EXCERPTED TEXT
Travelling in groups is nothing compared with the freedom that one enjoys to think, to feel, and to be able to do as one wishes when travelling alone. You can wake up when you want, eat when you feel like it, venture out when you desire, explore what your mood fancies, or you may even choose to do nothing but savour the solitude in the new surrounding.

Most importantly, you don’t have to please or accommodate someone else’s priorities or preferences. In his famous essay, On Going A Journey, William Hazlitt wrote: “One of the most pleasantest things in the world is going a journey; but I like to go by myself. I can enjoy society in a room; but out of doors, nature is company enough for me. I am then never less alone than when alone.” In the same essay, Hazlitt reminded us that the ultimate goal of going on a journey is “liberty, perfect liberty…. We go on a journey to be free of all impediments and of all inconveniences, to leave ourselves behind, much more to get rid of others.”

Although Hazlitt could be quite sociable, he was also known for his saturnine moods marked by bitter sarcasm and insensitive remarks, which were often a source of great annoyance to his friends. When Hazlitt was not in a congenial mood or found the company of his friends wearisome, he found relief by going on a solitary journey.

It was only in these solitary journeys that Hazlitt could find joy and rediscover things: “The long-forgotten things, like ‘sunken wrack and sunless treasuries’, burst upon my eager sight, and I begin to feel, think, and be myself again. Instead of an awkward silence, broken by attempts at wit or dull common-places, mine is that undisturbed silence of the heart which alone is perfect eloquence.”

Very much like Hazlitt, Tagore often went on solitary journeys to revive his flagging spirits and to find a private space away from the crowds of adulating people, which he often found to be quite stifling. In many of his letters to C.F. Andrews, Tagore wrote about his enjoyment of solitude in the lap of Mother Nature, which provided him the solace that he needed.

In the following letter, which Tagore wrote in Ramgarh on May 14, 1914, he stated: “The hills all around seem to me like an emerald vessel brimming over with peace and sunshine. The solitude is like a flower spreading its petals of beauty and keeping its honey of wisdom at the core of its heart.

My life is full. It is no longer broken and fragmentary….” In a letter to Andrews, which Tagore wrote when he was visiting Srinagar in October 1915, Tagore described the pure joy he experienced in the majestic beauty of Kashmir: “When I sit in the morning outside on the deck of my boat, before the majestic purple of the mountains, crowned with the morning light, I know that I am eternal, that I am ananda-rupam….” In another letter to Andrews written in February 1915, Tagore extolled the virtue of solitude: “The cure for all the illness of life is stored in the inner depth of life itself, the access to which becomes possible when we are alone. The solitude is a world in itself, full of wonders and resources unthought of…”

CHALLENGES
1 > Copy the passage on solitary travel word for word, starting at "Travelling in groups" and ending at "the new surrounding.".
2 > Write out the lines of the entries starting at the line that contains "Given: Open the wrench tools category tab" and ending at the line that contains "Looking at the screenshot, I should 294,72.", both included. Omit the pictures.

ENTRIES SHOWN
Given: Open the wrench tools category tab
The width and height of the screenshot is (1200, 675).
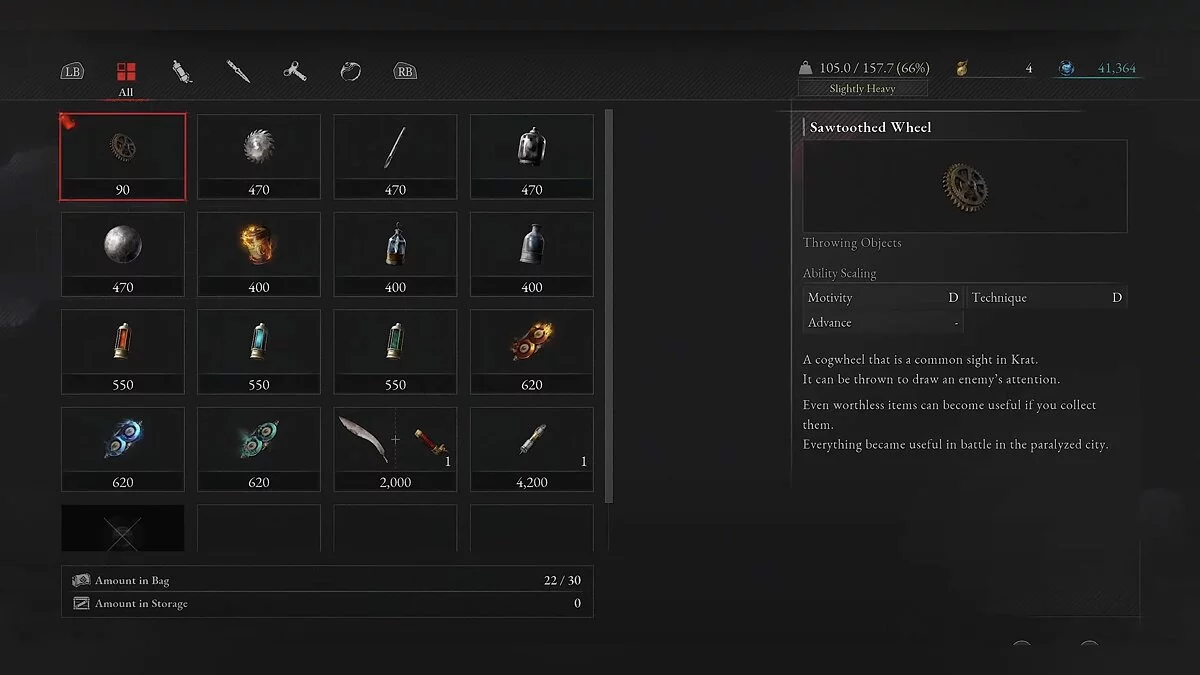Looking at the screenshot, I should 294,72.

---

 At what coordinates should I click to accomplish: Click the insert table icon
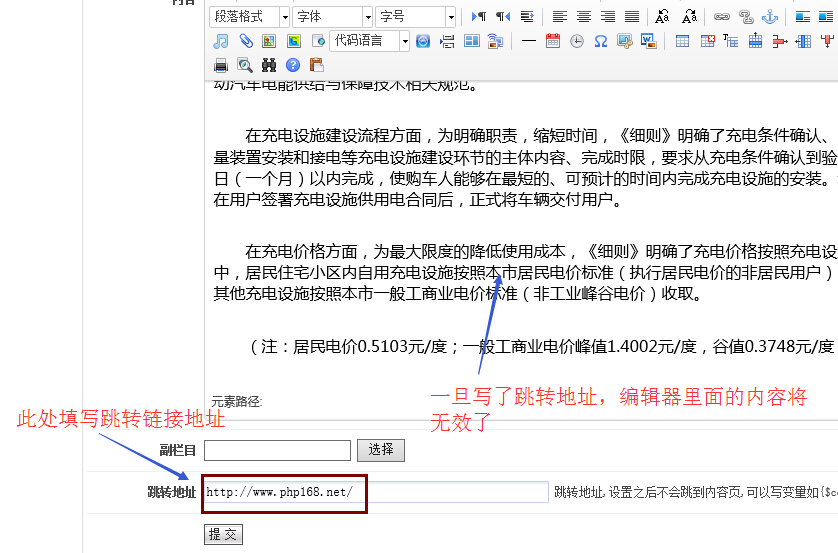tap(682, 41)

ANSWERS TO THE PROBLEMS
1 >
Travelling in groups is nothing compared with the freedom that one enjoys to think, to feel, and to be able to do as one wishes when travelling alone. You can wake up when you want, eat when you feel like it, venture out when you desire, explore what your mood fancies, or you may even choose to do nothing but savour the solitude in the new surrounding.

2 >
Given: Open the wrench tools category tab
The width and height of the screenshot is (1200, 675).
Looking at the screenshot, I should 294,72.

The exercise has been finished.